Some journalists, like MSNBC’s Chris Hayes, Rachel Maddow, and Lawrence O’Donnell, have basically acted as surrogates for the Sanders campaign. I’m not sure where Hayes and Maddow stand after Bernie’s latest disgraceful behavior, but Lawrence O’Donnell made clear last night that he is still in the Sanders camp.
On last night’s show, O’Donnell hyped the latest Fox News poll that had Trump leading Clinton by a couple of points; of course he failed to point out that poll sample included a larger proportion of Republicans than is contained in the population as a whole.
O’Donnell noted that Bernie Sanders still leads Trump in the Fox poll. He claimed that Hillary Clinton has never been able to raise her standing in polls–she always goes down. He actually went on to advocate that Democratic superdelegates should overturn the will of the voters and make Sanders the nominee!
Here’s Greg Sargent, who has been Bernie-friendly for most of the campaign: Will Bernie Sanders burn it all down?
In an interview with me today, top Sanders adviser Tad Devine — while stressing that Sanders would support the eventual nominee — demurred on the broader question of whether he would, in the end, do everything necessary to persuade his supporters of the legitimacy of the process.
At the same time, in a separate interview, a top supporter of Sanders — Senator Jeff Merkley of Oregon — bluntly told me that if Sanders finishes behind in pledged delegates and the popular vote, he should not continue to try to win over super-delegates, and should concede rather than take the battle to the convention.
I asked Devine: If Clinton wins the nomination after all the votes have been cast, will Sanders issue an unequivocal declaration that the outcome was legitimate?
“We’re still involved in this process, so it’s hard for me to declare what’s going to happen at the end,” Devine said. “As we look forward, there are a lot of issues of deep concern.”
Devine cited the DNC’s appointment of former Rep. Barney Frank as the chairman of the Democratic National Convention’s Rules Committee and the appointment of Connecticut governor Dan Malloy as the co-chair of the Platform Committee, arguing that both had been “partisan” in their “attacks” on Sanders.
So the answer is no. The Sanders campaign will continue to whip up the Bernie bros and encourage protests and perhaps even violence at the Democratic convention in July. Democratic leaders need to act now to head these people off at the pass.

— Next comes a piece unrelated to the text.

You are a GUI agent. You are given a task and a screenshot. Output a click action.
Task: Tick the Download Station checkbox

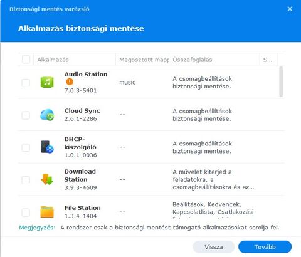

The Hill reports that Democrats held a closed-door meeting on Tuesday to discuss the Sanders threat: How Senate Democrats are trying to deal with Sanders.
Democrats in the room decided the best course would be to let Senate Democratic Leader Harry Reid (Nev.) handle the delicate task of talking to Sanders about the increasingly negative tone of supporters of his presidential bid, according to sources familiar with what happened at the meeting.
“I’m leaving it up to Reid. That’s what the caucus did yesterday. We said he would be the lead on it,” said one Democratic senator. “There was some suggestion that we would all make calls. And everybody said the best idea is to let the leader handle it.”
A senior Democratic aide said that thinking reflects an acknowledgement among the senators that Reid is the one member of the caucus who “has an actual relationship with him.”
Sanders is a political independent who caucuses with Democrats. That’s made him a bit of an outsider with his colleagues, something highlighted by the Vermont senator’s rebuke this week of a Democratic Party he says should open its doors to political independents.
The presidential candidate is not chummy with his colleagues.
Fellow senators have been known to roll their eyes at his idealistic — some say unrealistic — jeremiads in private meetings. Sanders is known for speaking out at the sessions.
Reid, however, has always been a helpful ally. He gave Sanders the full benefits of membership in the Democratic caucus after his election to the Senate in 2006, rewarding him with the committee assignments he wanted even though he was not a registered Democrat.
Well, Harry Reid tried and failed to reason with Bernie. To paraphrase the famous quote from Jaws, I think the Democrats are gonna need a bigger plan.
So . . . what stories are you following today?